Reaching up to the pericallosal arteries through the interhemispheric approach is the standard technique except that one should carefully decide the direction of the fundus of the aneurysm according to the preparative angiogram. Depending on this, the cingulate gyrus opposite to the direction of fundus should be retracted while dissecting the pericallosal arteries and the neck of the aneurysm. Thus, the initial dissection should always be on the side of the normal artery. Uncommonly, the aneurysm is directed towards the side of the normal artery. One must always proceed with dissection of the artery on the normal side, and during its dissection, one reaches the proximal segment of the artery bearing the aneurysm. Once proximal portion of the artery bearing the aneurysm has been prepared, the surgeon should come back to prepare the artery distal to the aneurysm. Now, the surgeon has to ensure that the proximal and distal portions of the aneurysm bearing artery are seen simultaneously on the microscopic field before starting the dissection of the aneurysm, so that in case of rupture of the aneurysm, proximal and distal clips may be applied without moving the microscope. This is not possible in an aneurysm of the A3 portion located at the junction of inferior and superior surfaces of the genu of corpus callosum. In such cases, a small portion of the genu of corpus callosum can be resected to visualize the proximal artery from the superoinferior direction rather than moving the microscope to gain access to the inferosuperior direction for placement of a temporary clip on the artery proximal to the aneurysm.

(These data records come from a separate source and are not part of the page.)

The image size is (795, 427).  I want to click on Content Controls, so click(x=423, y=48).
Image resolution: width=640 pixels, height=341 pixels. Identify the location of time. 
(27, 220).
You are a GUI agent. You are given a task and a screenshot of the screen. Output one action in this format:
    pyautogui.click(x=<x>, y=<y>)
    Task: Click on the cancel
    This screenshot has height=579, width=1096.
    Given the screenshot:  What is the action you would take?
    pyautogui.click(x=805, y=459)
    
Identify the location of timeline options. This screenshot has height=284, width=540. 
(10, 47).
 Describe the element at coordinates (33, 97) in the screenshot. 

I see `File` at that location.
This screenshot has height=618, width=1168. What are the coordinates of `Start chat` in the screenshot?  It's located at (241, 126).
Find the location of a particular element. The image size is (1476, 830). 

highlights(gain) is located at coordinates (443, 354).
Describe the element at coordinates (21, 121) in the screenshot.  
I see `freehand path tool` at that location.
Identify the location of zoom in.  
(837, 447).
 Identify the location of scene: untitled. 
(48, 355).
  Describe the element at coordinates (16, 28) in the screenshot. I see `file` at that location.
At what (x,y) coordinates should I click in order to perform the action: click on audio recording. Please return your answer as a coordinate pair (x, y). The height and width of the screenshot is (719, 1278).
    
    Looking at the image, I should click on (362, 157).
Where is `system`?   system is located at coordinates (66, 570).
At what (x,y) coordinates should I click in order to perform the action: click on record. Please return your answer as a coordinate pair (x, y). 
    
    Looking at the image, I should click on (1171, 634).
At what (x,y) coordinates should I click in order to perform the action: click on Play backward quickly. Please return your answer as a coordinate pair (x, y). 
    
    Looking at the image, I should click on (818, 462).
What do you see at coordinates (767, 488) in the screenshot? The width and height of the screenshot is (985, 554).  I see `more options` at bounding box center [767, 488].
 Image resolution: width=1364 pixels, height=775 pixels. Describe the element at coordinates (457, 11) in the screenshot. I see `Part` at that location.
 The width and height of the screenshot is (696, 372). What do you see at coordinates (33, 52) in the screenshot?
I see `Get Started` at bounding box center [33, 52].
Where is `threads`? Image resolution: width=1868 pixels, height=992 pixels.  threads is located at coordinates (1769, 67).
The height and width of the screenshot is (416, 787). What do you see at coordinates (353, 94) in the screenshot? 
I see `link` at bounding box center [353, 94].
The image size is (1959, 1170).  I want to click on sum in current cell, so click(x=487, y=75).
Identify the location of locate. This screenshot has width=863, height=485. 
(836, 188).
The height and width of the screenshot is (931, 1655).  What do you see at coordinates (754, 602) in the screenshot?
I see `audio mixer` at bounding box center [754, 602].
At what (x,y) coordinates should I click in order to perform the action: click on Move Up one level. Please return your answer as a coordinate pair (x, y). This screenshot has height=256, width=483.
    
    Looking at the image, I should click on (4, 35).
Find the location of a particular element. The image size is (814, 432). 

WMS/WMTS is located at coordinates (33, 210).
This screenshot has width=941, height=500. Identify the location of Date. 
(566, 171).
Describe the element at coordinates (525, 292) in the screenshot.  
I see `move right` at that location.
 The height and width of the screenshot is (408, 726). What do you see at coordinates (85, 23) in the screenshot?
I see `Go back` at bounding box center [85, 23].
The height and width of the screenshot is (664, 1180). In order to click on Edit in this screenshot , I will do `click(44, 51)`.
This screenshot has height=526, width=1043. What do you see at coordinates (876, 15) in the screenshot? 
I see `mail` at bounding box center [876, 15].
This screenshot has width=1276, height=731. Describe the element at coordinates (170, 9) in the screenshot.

Finally dissection around the aneurysm is started. Throughout the dissection, the arachnoidal bands should be sharply cut with scissors rather than broken with a microdissector. This is to prevent any inadvertent movement of the aneurysm and its rupture. Initially, the neck and the adjoining vessels are dissected. Sometimes, when the aneurysm is adherent or buried in the cingulate gyrus and the neck cannot be properly dissected, one has to perform a subpial dissection of the aneurysm dome to properly visualize the neck of the aneurysm.

Sometimes, the aneurysm is directed to the opposite cingulate gyrus, e.g., a right pericallosal artery aneurysm directed and adherent to the left cingulate gyrus. In this situation, the aneurysm may be adherent to the left pericallosal artery/branch, which is hidden from the view. In such situations, a very careful subpial resection of the aneurysm has to be done to free the aneurysm from these vessels and then the clip is placed across its neck.

In case of an intraoperative rupture of the aneurysm, a small temporary clip can be applied on the aneurysm itself to perform further dissection or a proximal temporary clip may be applied along with the distal temporary clip.

In the rare event of intraoperative rupture at the neck of the aneurysm, which cannot be clipped without blocking the artery or cannot be repaired by sutures, one should be ready to carry out the anastomosis of the pericallosal artery.